We now see that the Select operator multiplies each kernel value by the input array shifted according to some function that is specified as an argument to convolve. Let’s consider a specific invocation:

kernel.Select((k, i) => k * ParallelArrays.Shift(a, i => new[] { 0, –i }));

Here we use a lambda expression to indicate the shift degree in the x-direction should match the index value of the current kernel element and the shift degree in the y-direction is always zero. This helps to implement a portion of a 1D convolution of a 2D input array as shown below.

To complete the 1D convolution of the resulting collection of 2D arrays we need to add these arrays together in a point-wise manner. We can achieve this with the extension method Aggregate:

public static TSource Aggregate<TSource>  (this IEnumerable<TSource> source, Func<TSource, TSource, TSource> func);

The Aggregate extension method is very similar to a left fold in functional languages e.g. List.fold in F#. Informally, this method takes a collection of some values e.g. {A, B, C, D} and combines them with some operator, say ͦ, by computing ((A ͦB) ͦC) ͦ D).

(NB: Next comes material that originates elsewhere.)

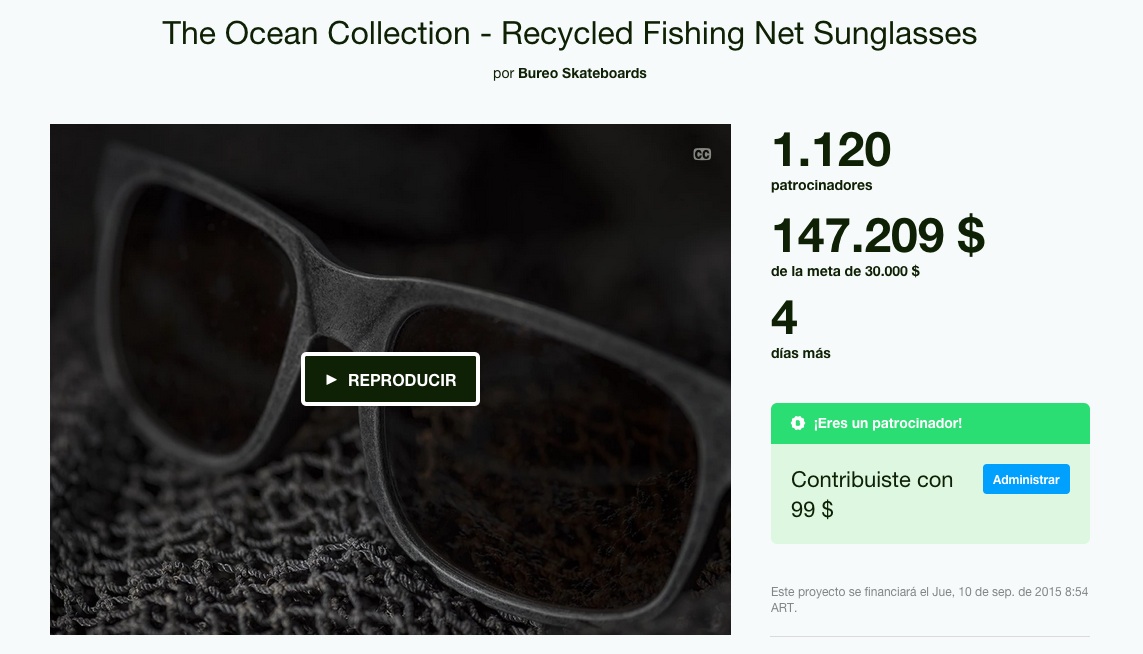
Task: Click the patrocinadores label
Action: click(821, 185)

For example, we can specify the + operation to add up a collection of numbers {A, B, C, D} using Aggregate  which computes A + B + C + D. So to compute the sum of the collection of 2D arrays produced by the Selectoperator we simply need to apply the opertator with a lambda expression that adds two FloatParallelArrays. We simply used the + operator which is overloaded for FloatParallelArray.An example of the application of Aggregate to the result of the collection produced by the previous Select is shown below.

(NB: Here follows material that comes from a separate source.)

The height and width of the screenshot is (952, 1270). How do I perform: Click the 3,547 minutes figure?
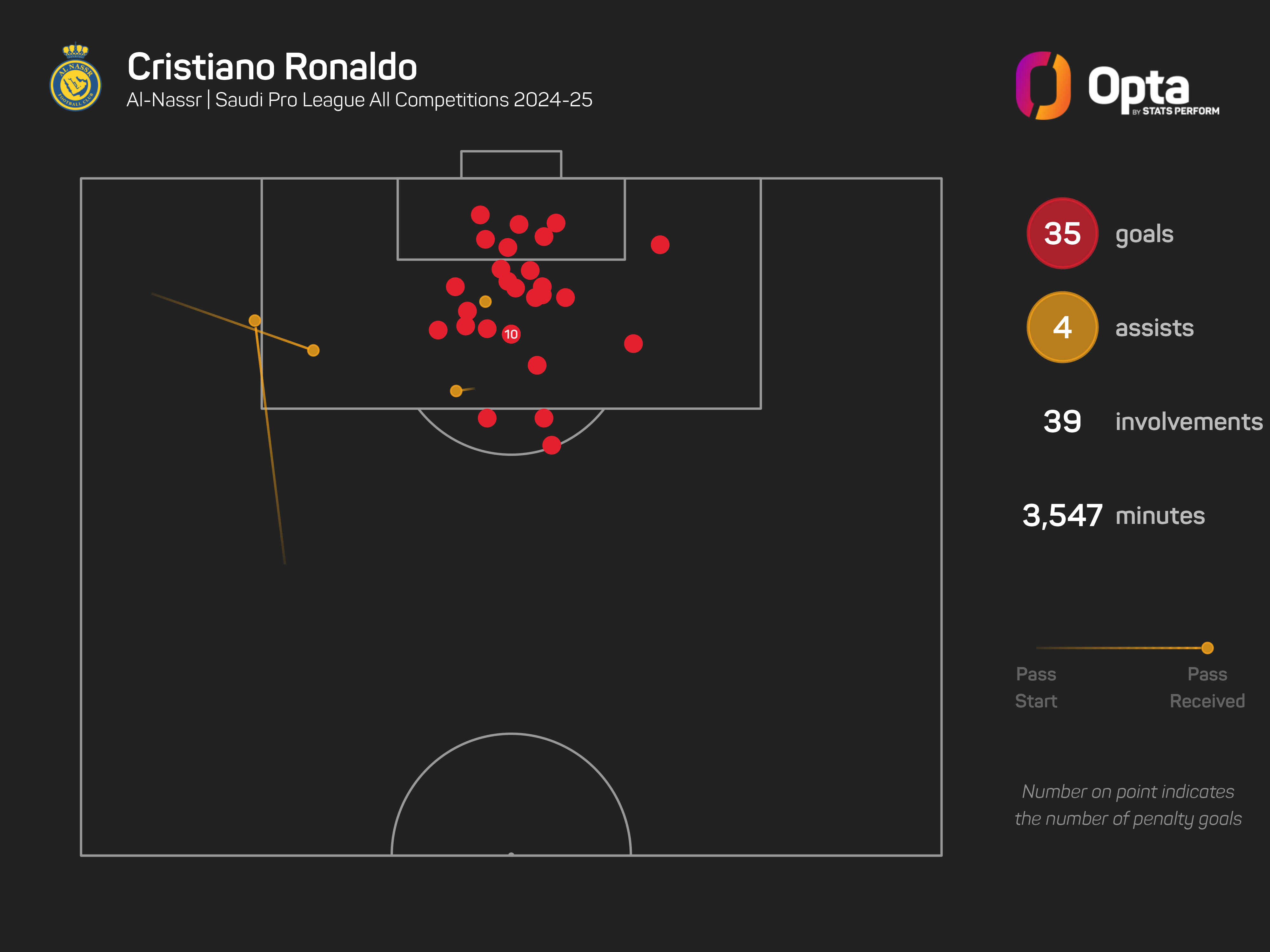coord(1062,515)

This completes the description of the convolve extension method which implements a 1D convolution of a 2D input array. Now we define a 2D convolution convolveXY extension method by specifying a convolution in the y-direction followed by a convolution in the x-direction:

static FloatParallelArray convolveXY(this FloatParallelArray input, float[] kernel)
{
    return input
        .convolve(i => new[] { -i, 0 }, kernel)
        .convolve(i => new[] { 0, -i }, kernel);
}

Note the use of anonymous array initializers i.e. the type of the two element arrays is not explicitly specified.

The Main method uses fairly straight forward C# code to create some test input data, create a DX9 Accelerator target and run and display the results. The code makes extensive use of var to infer the types of variables.

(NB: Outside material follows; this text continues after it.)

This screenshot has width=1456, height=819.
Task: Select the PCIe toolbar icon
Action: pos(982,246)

One advantage of making convolve and convolveXY into extension methods it that we can use the nice fluent style of composition which allows us to chain together transformations over collections of FloatParallelArrays.

For comparison, here is another more straight forward C# implementation of the convolver.

using System

using Microsoft.ParallelArrays;

namespace AcceleratorSamples
{
    partial class Convolver2D
    {
        static FloatParallelArray convolve(Func<int, int[]> shifts, float[] kernel,                                            int i, FloatParallelArray a)
        {
            FloatParallelArray e = kernel[i] * ParallelArrays.Shift(a, shifts(i));
            if (i == 0)
                return e;
            else
                return e + convolve(shifts, kernel, i - 1, a);
        }

        static FloatParallelArray convolveXY(float[] kernel, FloatParallelArray input)
        {
            FloatParallelArray convolveX                  = convolve(i => new int[] { -i, 0 }, kernel, kernel.Length - 1, input);
            return convolve(i => new int[] { 0, -i }, kernel, kernel.Length - 1, convolveX);
        }

        static void Main(string[] args)
        {

            int inputSize = 10;

            Random random = new Random(42);

            float[,] inputData = new float[inputSize, inputSize];
            for (int row = 0; row < inputSize; row++)
                for (int col = 0; col < inputSize; col++)
                    inputData[row, col] = (float)random.NextDouble() * random.Next(1, 100);

            float[] testKernel = new float[]{2, 5, 7, 4, 3} ;

            DX9Target dx9Target = new DX9Target();
            FloatParallelArray inputArray = new FloatParallelArray(inputData);
            float[,] result = dx9Target.ToArray2D(convolveXY (testKernel, inputArray));

            for (int row = 0; row < inputSize; row++)
            {
                for (int col = 0; col < inputSize; col++)
                    Console.Write("{0} ", result[row, col]);
                Console.WriteLine();
            }
        }
    }
}

This blog explains how Escher‘s fish wood carving can be expressed in F# using functional geometry which was first presented by Peter Henderson in 1982. This very functional and compositional style of describing pictures is nicely expressed in F#. Functional geometry provides us with a nice algebra for pictures which has been used by the author as the basis of a system for automatically computing the layout of digital circuits expressed in functional languages (e.g. Lava).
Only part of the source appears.